Dopo quelli cinesi ed europei deludono anche i dati macro americani. Alle 16.20 infatti il mercato europeo vedeva il Ftse Mib a -1,2% (18.682 punti), il Ftse 100 arrivare a -1%, il Cac 40 a -1,2% e il Dax a -1,4%. L'atmosfera non cambia se ci si sposta a Wall Street: Nasdaq a -0,55%, S%P 500 a -0,7% e Dow Jones a -0,75%.

Macro Usa

In particolare a deludere sono i numeri del settore manifatturiero di New York. A dicembre l'indice di riferimento crolla a 10,9 punti, rispetto ai 23,3 punti di novembre. Negativo anche il risultato dell'indice Nahb che misura la fiducia dei costruttori edili: a dicembre si è attestato a 56 punti, rispetto ai 60 punti fissati dalle previsioni. In difficoltà anche il petrolio, ancora volatile. Dopo na mattinata in cui si guardava ad una possibile ripresa, l'oro nero statunitense arriva a perdere l'1% (50,7 dollari al barile) contro un Brent che resiste praticamente immobile a 60,25 dollari al barile (-0,05%).

Fed 

In parallelo sono arrivate anche le nuove critiche del presidente Usa Donald Trump, critiche che rafforzano il suo malcontento verso la politica di normalizzazione dei tassi di interesse.

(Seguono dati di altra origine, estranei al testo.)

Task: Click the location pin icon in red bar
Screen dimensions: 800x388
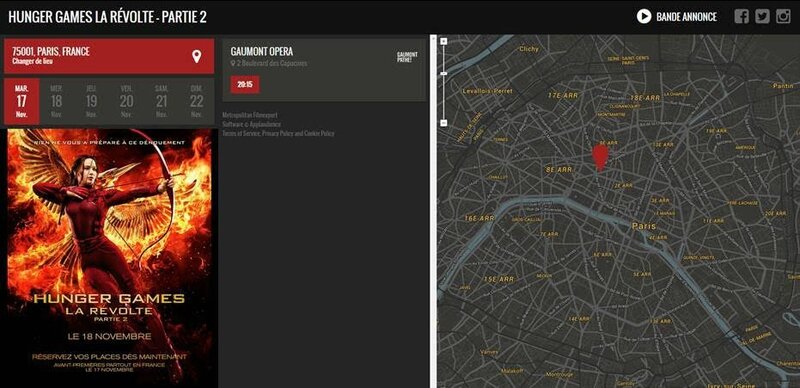Action: 196,56
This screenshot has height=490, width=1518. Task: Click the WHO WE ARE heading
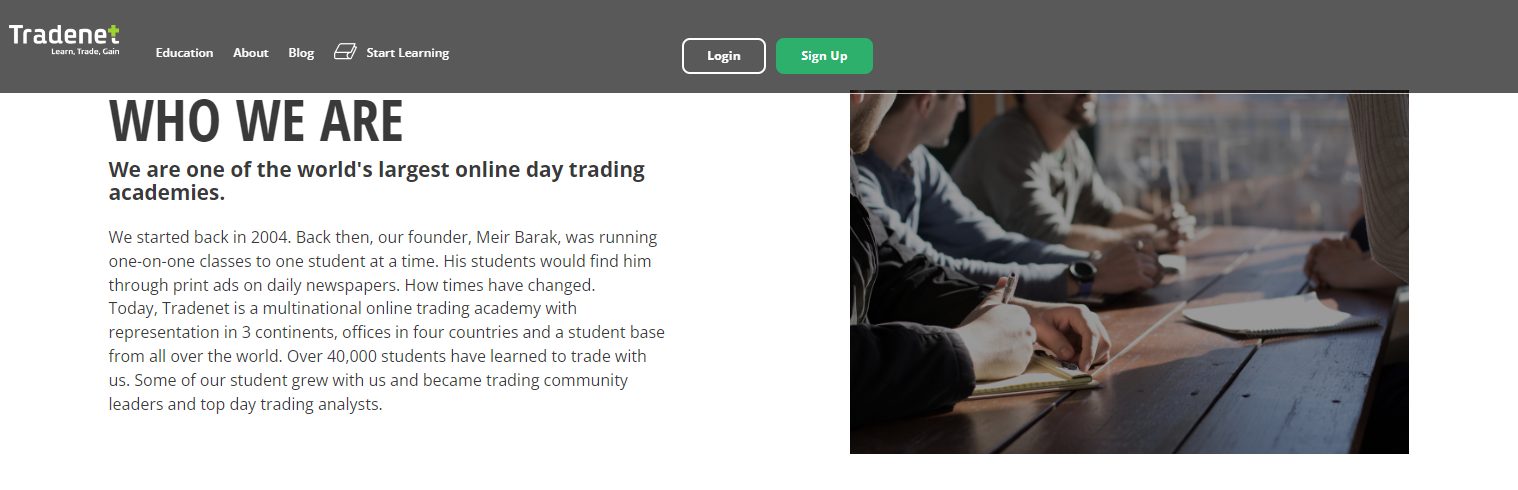click(256, 121)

Anche per questo gli occhi sono tutti puntati proprio sulla Fed e sulla riunione che terminerà il 19 dicembre. Alla fine di questo appuntamento, infatti, si dovrebbe registrare un quasi certo aumento (il quarto) dei tassi di interesse sul costo del dollaro attualmente tra il 2 e il 2,15%. Ma più che sul presente, l'attenzione è concentrata sul futuro ovvero sulle parole che pronuncerà il governatore della banca centrale Usa per quanto riguarda i prossimi provvedimenti o anche solo la strategia che la Fed vorrà seguire nei prossimi mesi.